Scientific classification
- Kingdom: Animalia
- Phylum: Mollusca
- Class: Gastropoda
- Subclass: Caenogastropoda
- Order: Neogastropoda
- Superfamily: Conoidea
- Family: Conidae
- Genus: Conus
- Species: C. clerii
- Binomial name: Conus clerii Reeve, 1844
- Synonyms: Conus (Lamniconus) clerii Reeve, 1844 · accepted, alternate representation; Lamniconus clerii (Reeve, 1844);

= Conus clerii =

- Authority: Reeve, 1844
- Conservation status: LC
- Synonyms: Conus (Lamniconus) clerii Reeve, 1844 · accepted, alternate representation, Lamniconus clerii (Reeve, 1844)

Species of sea snail

Conus clerii, common name Clery's cone, is a species of sea snail, a marine gastropod mollusk in the family Conidae, the cone snails and their allies.
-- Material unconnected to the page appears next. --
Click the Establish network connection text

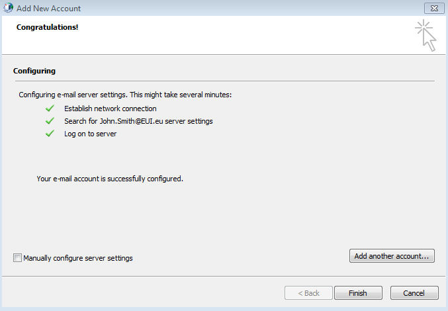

Like all species within the genus Conus, these snails are predatory and venomous. They are capable of stinging humans, therefore live ones should be handled carefully or not at all.

==Distribution==
This species is found in the Atlantic Ocean, most commonly between Brazil to Northern Argentina, with a type locality in Cape St. Thomas, State of Rio de Janeiro, Brazil.

== Description ==
The maximum recorded shell length is 65 mm.

== Habitat ==
Minimum recorded depth is 15 m. Maximum recorded depth is 100 m.